Given that the City did not satisfy the statutory requirements for the purchase of the properties, it was in no position to authorise its attorney to do so. Further, this Court held that the City could not be estopped from denying its attorney’s authority because this would give rise to an illegality.

The Court considered the third and final Eke requirement, namely that the consent order holds some practical or legitimate advantage. The courts favour a settlement. It reduces demands on the courts and allows them to reallocate their limited resources to other cases. The Court held that the consent order does not achieve this. It birthed more litigation than it purported to settle. No practical or legitimate advantage could be gained by that. The High Court erred in finding that Eke’s third requirement was satisfied.

This Court found that even if the High Court had come to the correct conclusion on the Eke requirements, it still had to consider whether a case was made out for the rescission of the consent order. The fact that an order may be incorrect or in conflict with the Constitution is not, on its own, a reason for its rescission.

A rescission application must be brought within a reasonable time, any delay must have a reasonable explanation. The City acknowledged its application’s delay and asserted that the COVID-19 lockdown was primarily the cause. The Court found that while the City’s explanation lacked detail, COVID-19’s disruptive effect could not be denied. The Court considered the decisions of the Supreme Court of Appeal in Valor IT and Oppressed ACSA Minority, where longer delays had not precluded the grant of rescission. Given the serious breach of the rule of law that grounds the rescission application and the substantial degree of non-compliance of the consent order with the Eke requirements, the Court did not refuse rescission on account of delay.
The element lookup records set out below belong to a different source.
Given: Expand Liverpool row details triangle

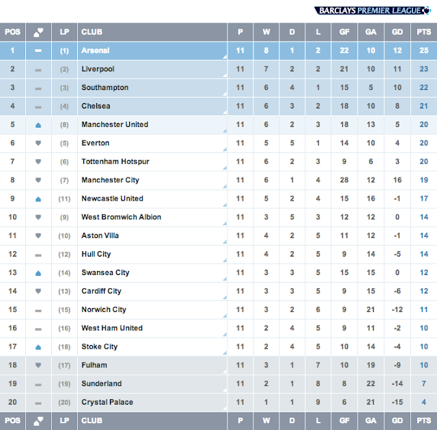Looking at the screenshot, I should pyautogui.click(x=224, y=75).
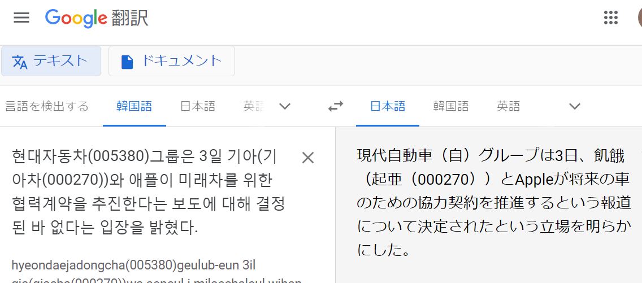Image resolution: width=642 pixels, height=283 pixels.
Task: Swap source and target languages
Action: 336,106
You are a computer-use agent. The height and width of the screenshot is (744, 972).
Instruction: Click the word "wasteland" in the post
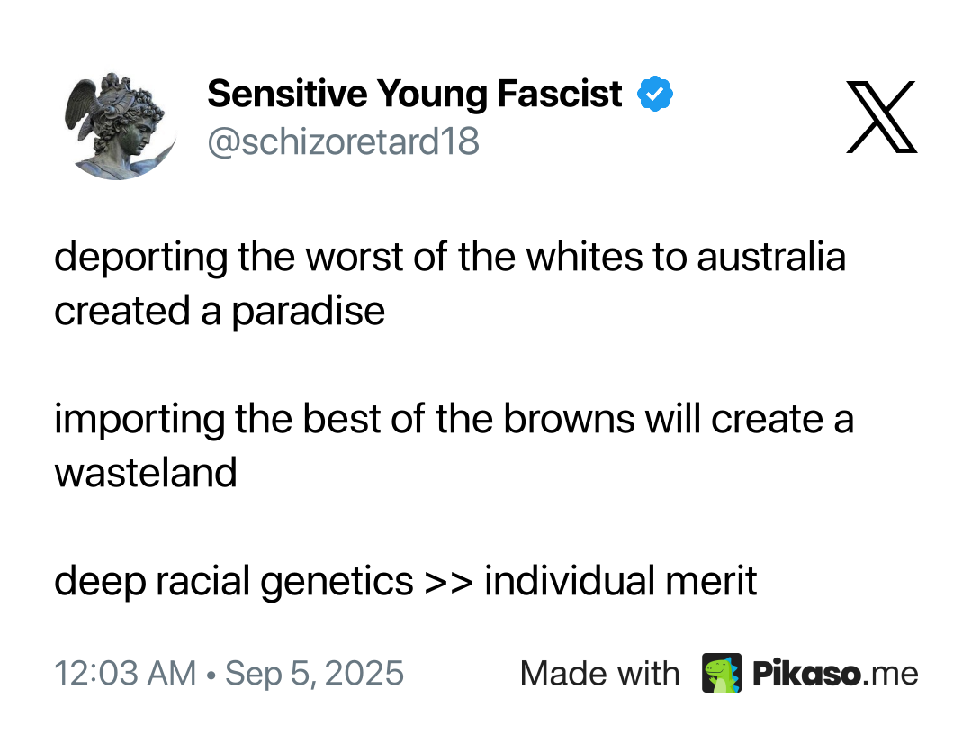[x=146, y=473]
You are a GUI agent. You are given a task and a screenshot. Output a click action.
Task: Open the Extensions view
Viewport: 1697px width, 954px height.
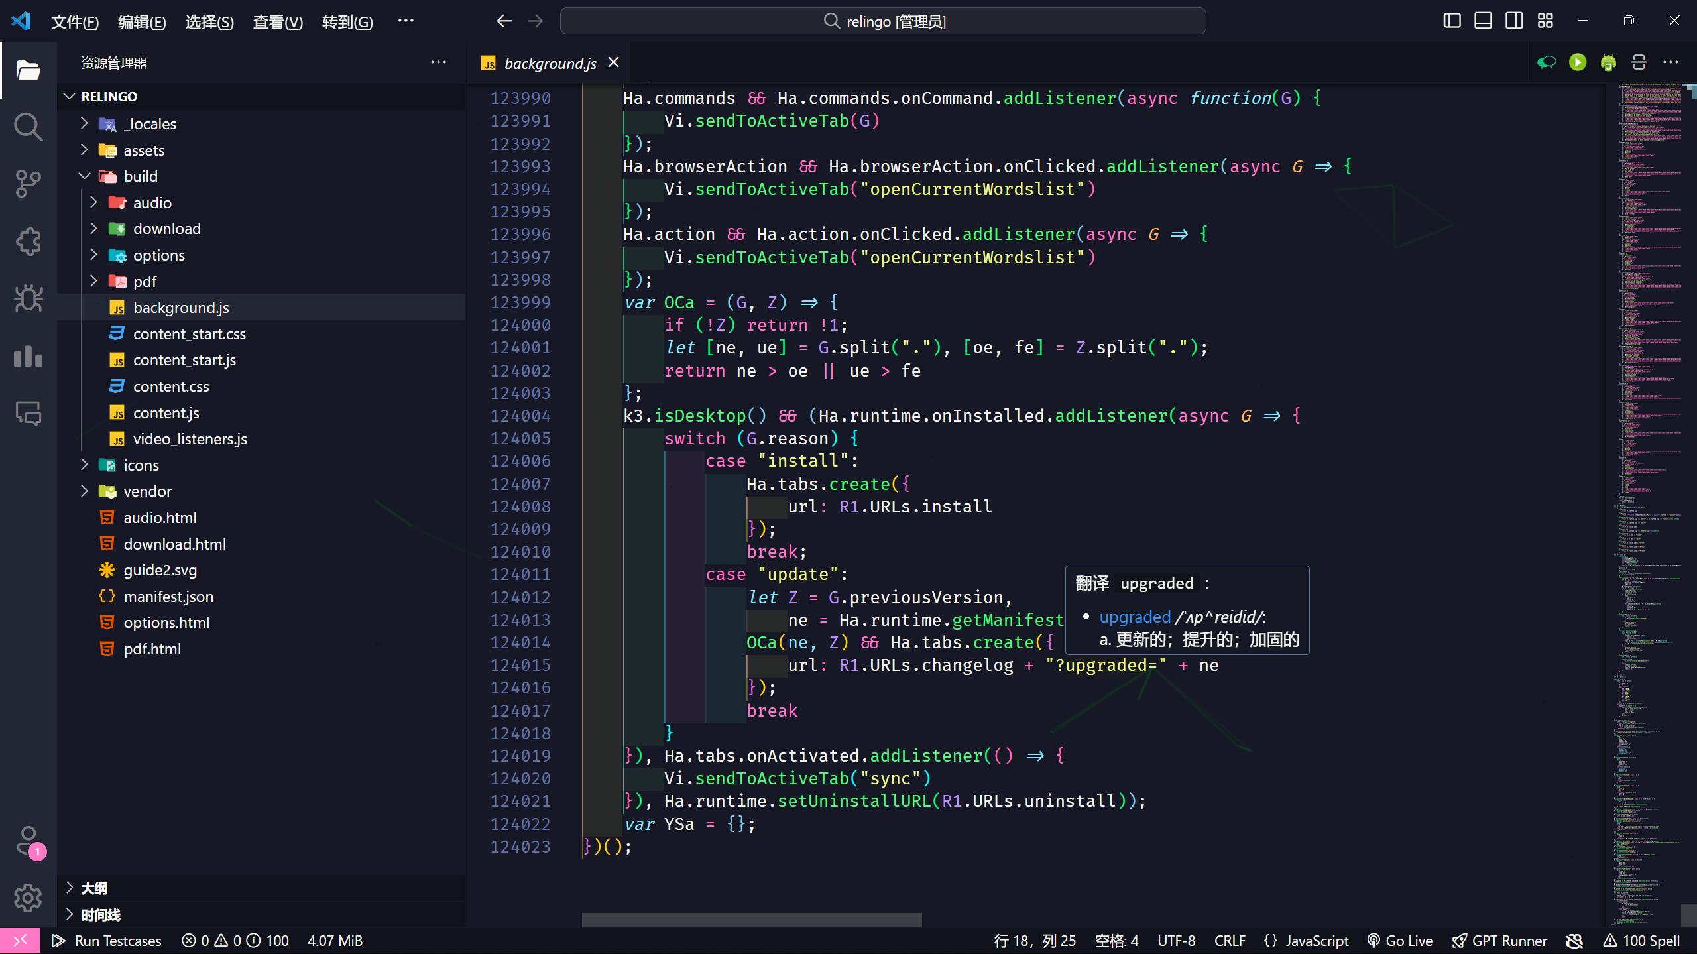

On the merits of the rescission application, this Court considered Berea, where this Court overturned the High Court’s refusal to rescind an eviction order granted by consent on the ground of justus error (justifiable mistake), finding an error to be justus where (a) there is a reasonable explanation of the circumstances in which the consent order was granted; (b) that the application is made in good faith; and (c) the applicant has a bona fide defence on the merits with prospects of success. This Court found that the City had shown that these three requirements were met.

The Court went on to say that a court considering a rescission application enjoys wide discretion to refuse it if justice and equity demand it, notwithstanding formal compliance with the requirements for granting rescission. The Court held that the constitutional and statutory non-compliance in this case was fundamental. The unenforced eviction orders and the unresolved stay application were a significant problem. Accordingly, the Court did not exercise its discretion in favour of the owners to refuse rescission. The Court accordingly found that the High Court erred in not granting rescission.

The Court, therefore, upheld the appeal, overturned the order of the High Court and replaced it with an order granting the rescission of the consent order and remitting the matter to the High Court for adjudication of the stay application.

Regarding costs, the Court found that the City’s delays in filing the application for leave to appeal, the record and written submissions, meant that no award of costs should be made in its favour. Each party was ordered to bear its own costs in this Court and in the Supreme Court of Appeal.